Они были на месте, веселые, потому что Аретино заплатил им втрое за то время, что они бездельничали, дожидаясь Аззи, и потому что в затопленном городе никто другой все равно бы их не пригласил.

Оркестр заиграл. Аззи махнул рукой. Представление началось.

Глава 4

Церемония прошла со всей пышностью, любимой демонами и людьми эпохи Возрождения. К сожалению, отсутствовали видимые зрители; по необходимости пришлось ограничиться узким кругом своих людей. Однако получилось очень впечатляюще, в этой брошенной постояльцами гостинице, под стук дождя за окном.

Паломники при всем параде и с подсвечниками в руках вступили в комнату, прошли перед скамьями для отсутствующих зрителей и поднялись на сцену. Аззи, временно перевоплотившийся в распорядителя, предварял каждого участника короткой хвалебной речью в его или ее честь.
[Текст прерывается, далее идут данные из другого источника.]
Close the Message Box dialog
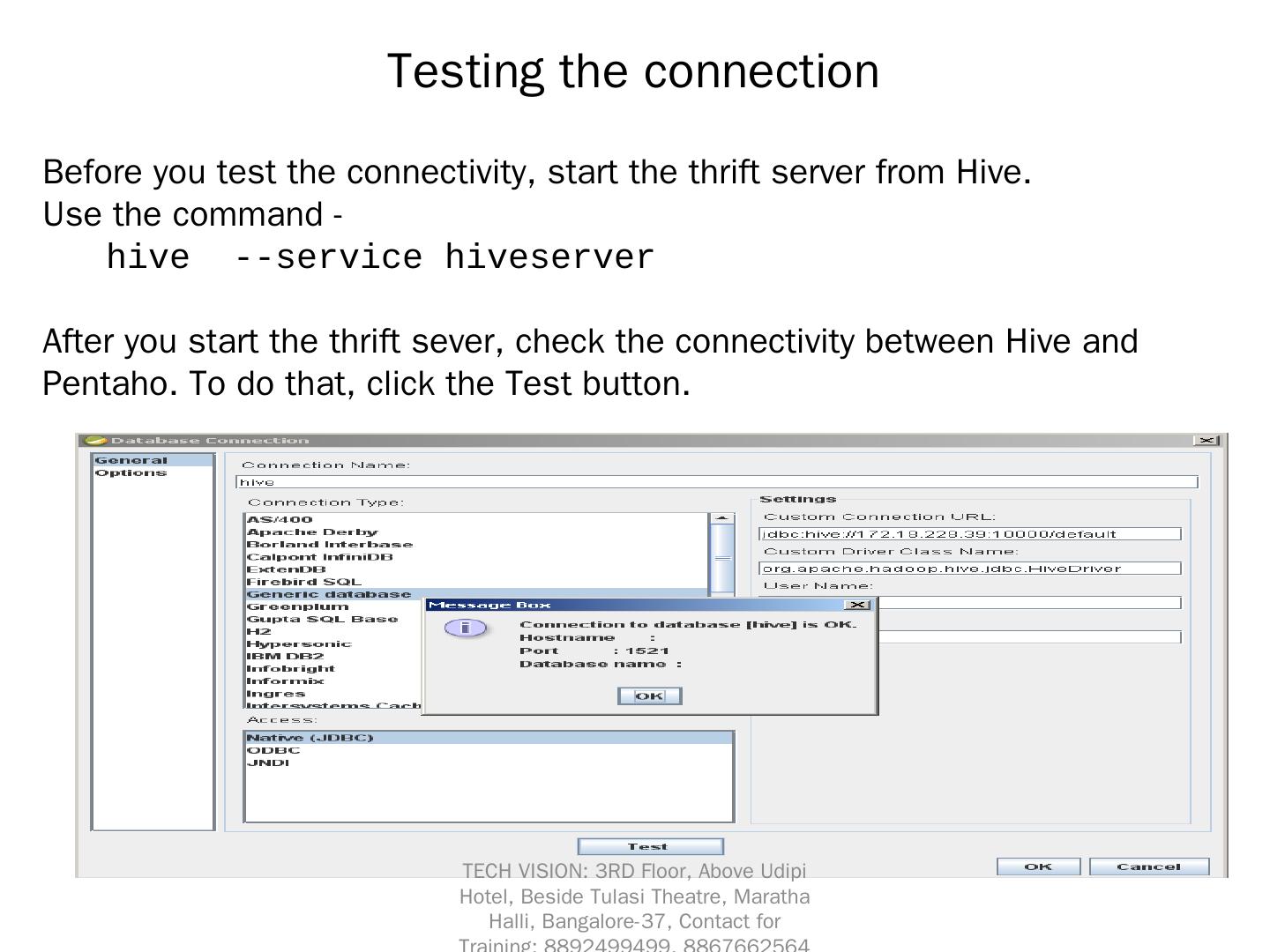 (x=856, y=605)
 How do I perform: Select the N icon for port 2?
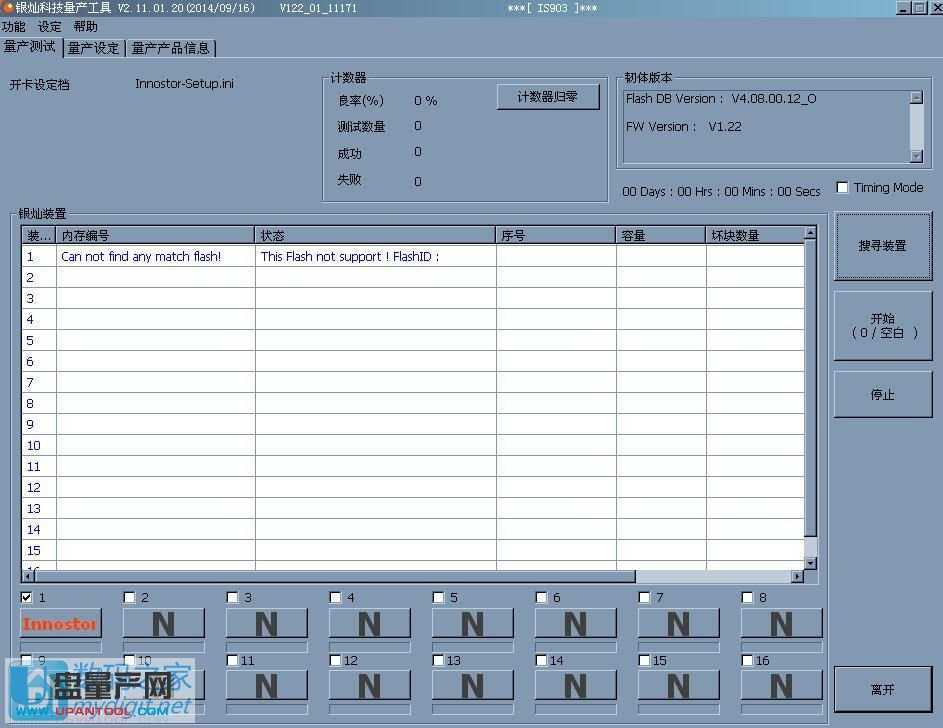163,622
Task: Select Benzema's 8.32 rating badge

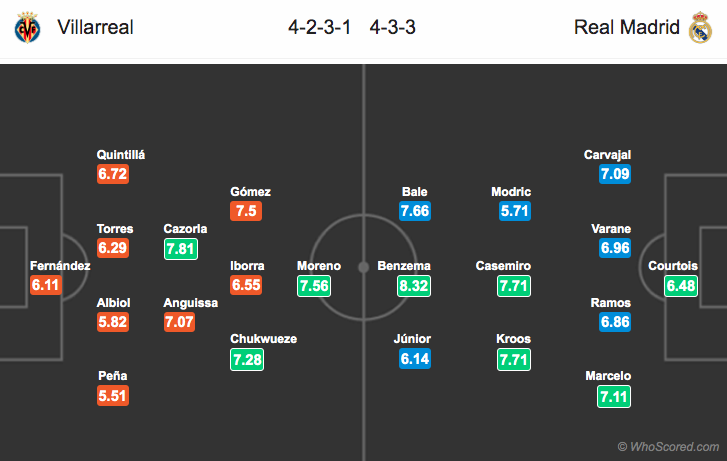Action: tap(414, 286)
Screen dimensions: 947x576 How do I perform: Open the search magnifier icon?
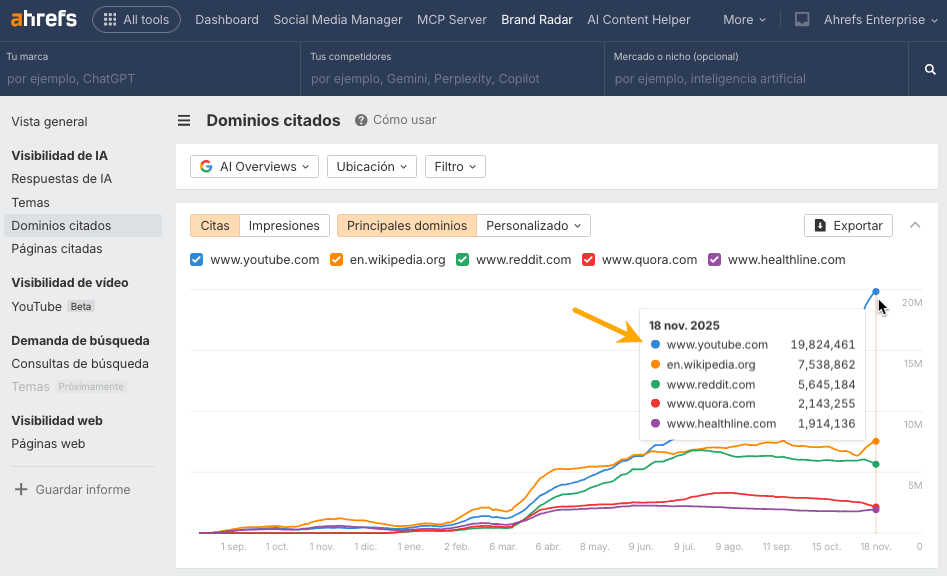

Начало твориться нечто запредельное. Занавески хлопали. Неестественно выл ветер. В воздухе распространилась едкая потусторонняя вонь. Заметнее всего был ветер — он стонал, словно истерзанная душа, пытающаяся проникнуть в дом.

— Не помню, чтобы когда-нибудь ветер так рыдал, — заметил Аретино.

— Это не ветер, — отвечал Аззи.

— Простите?

Но Аззи не стал объяснять. Демон понимал, что происходит. Он столько раз организовывал явления загробных духов, что безошибочно узнавал и внезапно пробегающий по коже мороз, и странное постукивание в потолок.

Аззи надеялся лишь, что эта новая неведомая сила еще немного повременит. Похоже, ей не удавалось сразу нащупать путь. И что всего обиднее, Аззи даже не знал, кто пришел по его душу. Нелепица какая-то: демона одолевает нечто, больше всего похожее на привидение.

Аззи примерно угадывал, что ждет впереди: глубокая пропасть бессмыслицы, грозящая поглотить хрупкие здания логики и причинности. С каждым крохотным движением эти понятия размывались.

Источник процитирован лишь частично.